Das Jahr 1970 neigte sich dem Ende zu, Weihnachten stand vor der Tür. Doch in der eigentlich besinnlichen Adventszeit machte sich unter den Herbrechtinger Bürgern eine gewisse Unruhe breit. Plötzlich war in den Lokalzeitungen von einer möglichen Eingemeindung Herbrechtingens nach Heidenheim oder Giengen zu lesen, erstmals am 8. Dezember. Ein Szenario, das den Herbrechtingern gar nicht gefiel und an das sie zuvor „nicht mal im Traum dachten“. Denn erst vor wenigen Wochen wurde die Bürgermeisterwahl auf den 24. Januar 1971 terminiert – einen Bürgermeister gibt es nur in einer selbstständigen Kommune.
Eingemeindungen belohnt
Zwar waren Eingemeindungen während der Gebietsreform in Baden-württemberg nichts Ungewöhnliches – so stand zu diesem Zeitpunkt bereits fest, dass Oggenhausen an Heidenheim geht. Aber sich einer anderen Kommune unterzuordnen, überstieg dann doch die Vorstellungskraft der Herbrechtinger. Vielmehr sah man sich selbst in der Rolle des „Übernehmers“. Mit gutem Grund: Die Reform hatte eine Stärkung der Verwaltungskraft kleinerer Kommunen durch Eingemeindungen zum Ziel. Zusammenschlüsse und damit die Selbstständigkeit aufzugeben, wurden vom Land finanziell belohnt. In Herbrechtingen empfand man sich jedoch mit 8500 Einwohnern und einer günstigen finanziellen und wirtschaftlichen Lage als groß und stark genug, um eigenständig zu bleiben. Auch das für die Reform zuständige Innenministerium bezeichnete Herbrechtingen als eine Selbstversorgergemeinde, die eine Verwaltungsgemeinschaft mit anderen Gemeinden bilden sollte.

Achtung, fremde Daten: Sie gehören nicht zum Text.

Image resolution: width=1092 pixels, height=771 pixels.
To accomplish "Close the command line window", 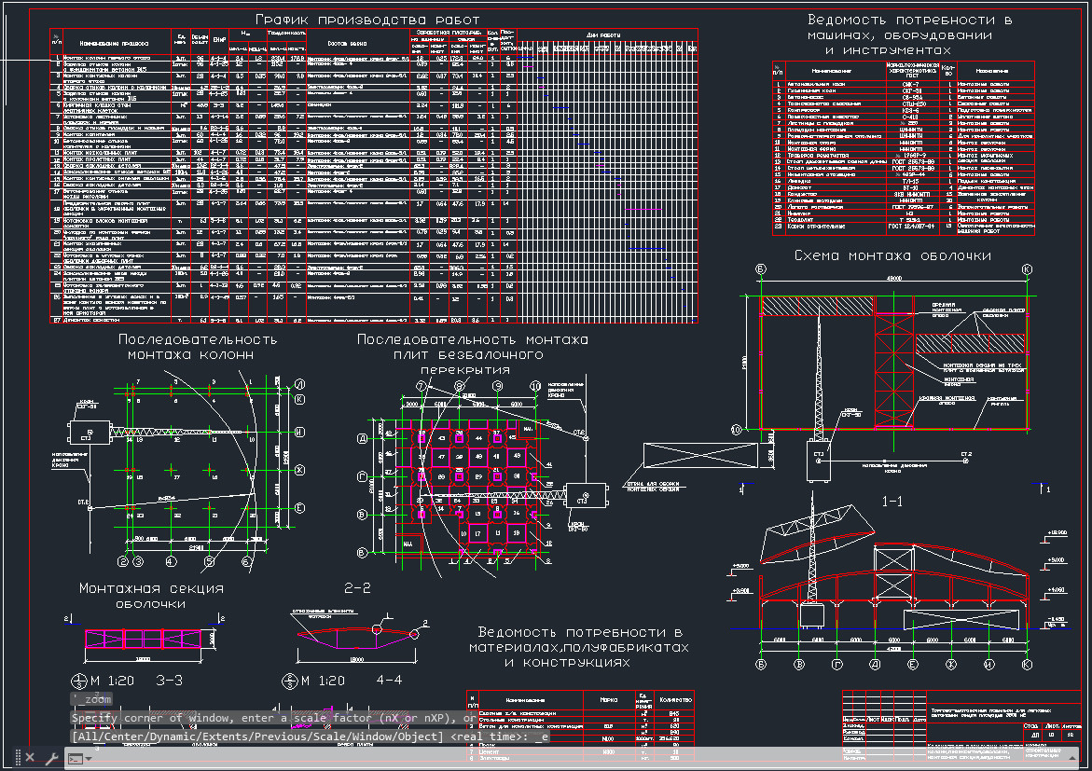I will tap(30, 758).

Dadurch, dass der damalige Bürgermeister Oskar Mozer zum Thema Eingemeindung zunächst schwieg, wurde Unsicherheit in der Bevölkerung gesät. Ihr Unmut darüber, dass die Eigenständigkeit des 1200-jährigen Herbrechtingens auf dem Spiel stand, soll laut Mozer in Äußerungen gegipfelt haben wie „so etwas kommt für uns überhaupt nicht in Frage“oder „solche Gedanken sind geradezu verbrecherisch“. Rund eine Woche nach dem ersten Zeitungsbericht, am 15. Dezember, fand eine öffentliche Sitzung des Gemeinderates statt. Einziger Tagesordnungspunkt war „Begründung des nichtöffentlichen Beschlusses des Gemeinderats vom 11. Dezember 1970 betreffend Bürgermeisterwahl und Eingemeindungsfragen“.
200 Besucher in der Ratssitzung
Da die Verwaltung bereits mit einem großen Besucherandrang rechnete, wich man hierfür in den größeren Musiksaal der Bibrisschule aus. Es mussten sogar noch zusätzliche Stühle aufgestellt werden, da mit 200 Leuten mehr Zuschauer kamen, als erwartet. Eine so gut besuchte Sitzung des Gemeinderates hatte man bis dato nicht erlebt. Nach Tagen der Ungewissheit wollten die Bürger endlich erfahren, wie es um die Zukunft ihrer Heimat bestellt war.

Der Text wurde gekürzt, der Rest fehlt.